§ **Excerpted records**
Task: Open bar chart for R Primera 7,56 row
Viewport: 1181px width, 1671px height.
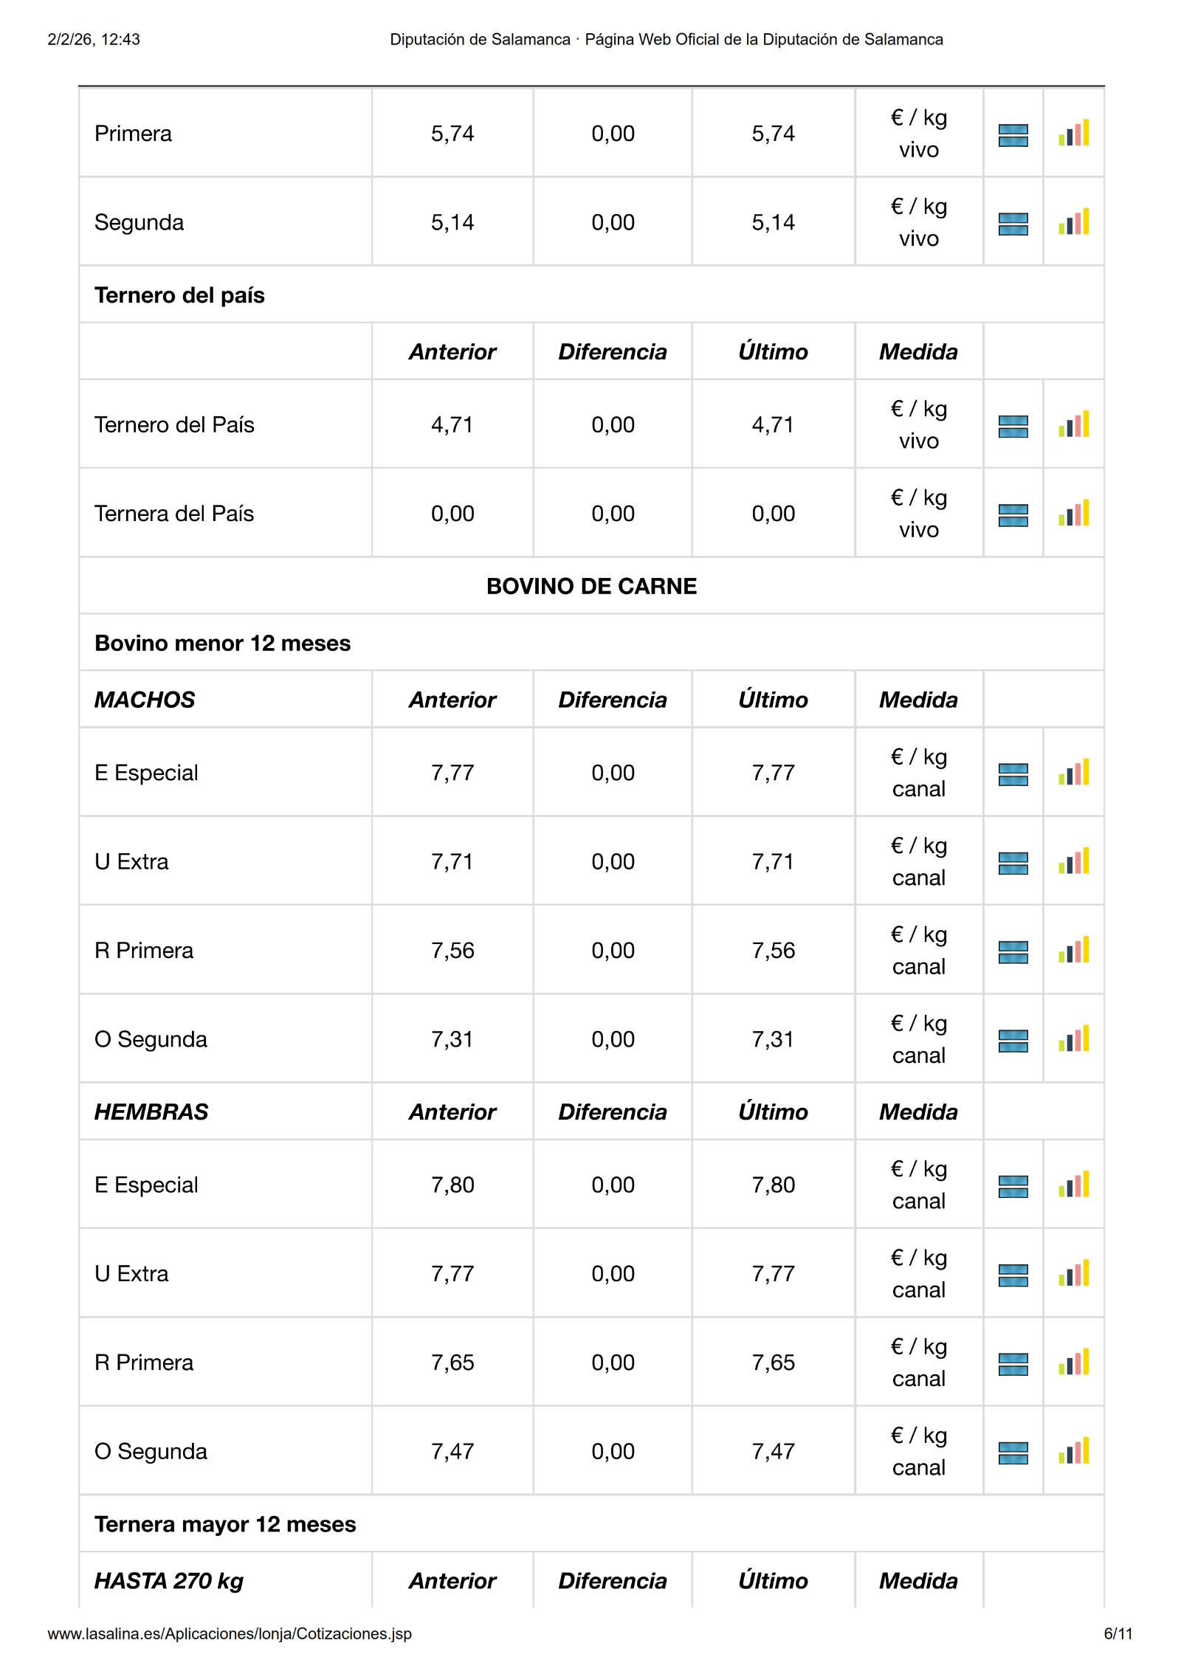Action: click(x=1073, y=951)
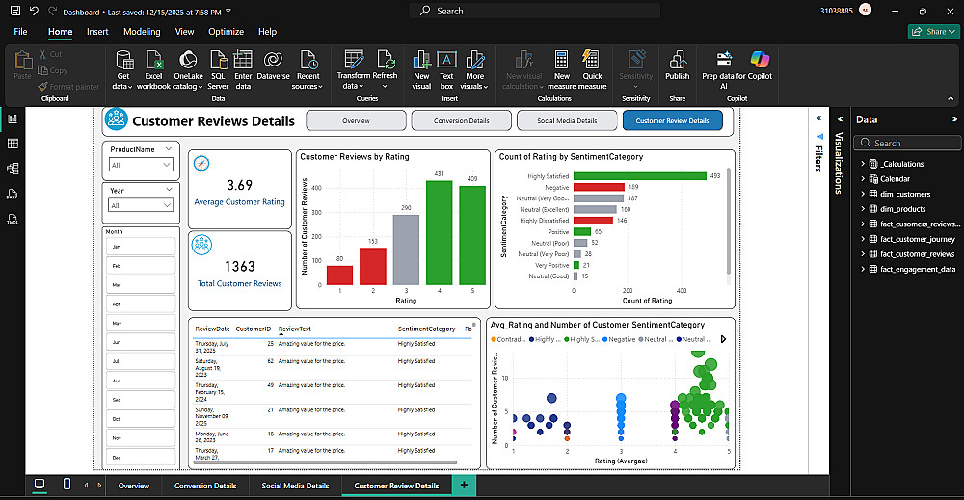This screenshot has height=500, width=964.
Task: Switch to Table view in left sidebar
Action: pos(13,144)
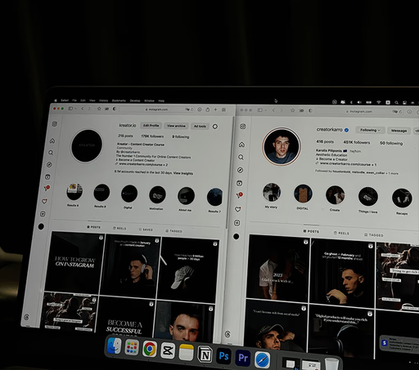The height and width of the screenshot is (370, 419).
Task: Click the address bar in the left Safari window
Action: [157, 109]
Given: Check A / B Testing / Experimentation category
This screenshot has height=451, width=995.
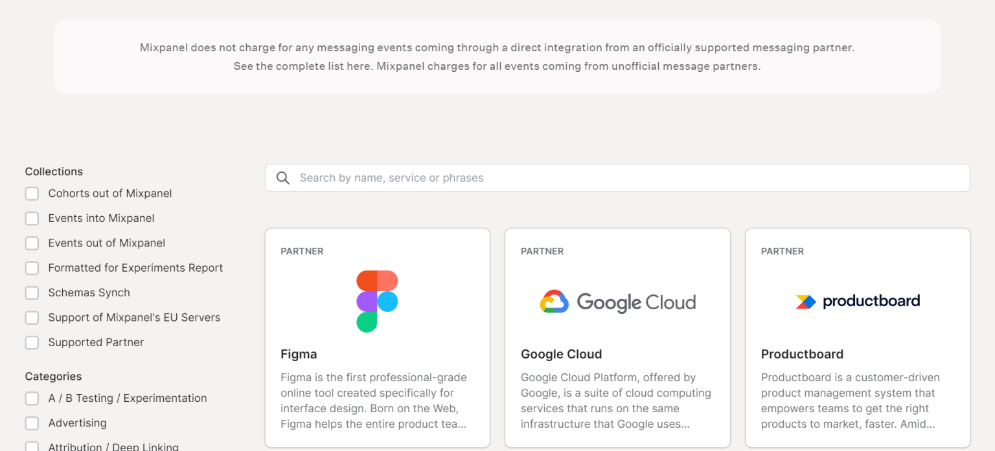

§ **Assigned task**
All lines from the one with "Given: Check A" through the end of the records above must be reproduced exactly, both ends included, and the pictures must be left out.

§ **Result of the exercise**
Given: Check A / B Testing / Experimentation category
This screenshot has height=451, width=995.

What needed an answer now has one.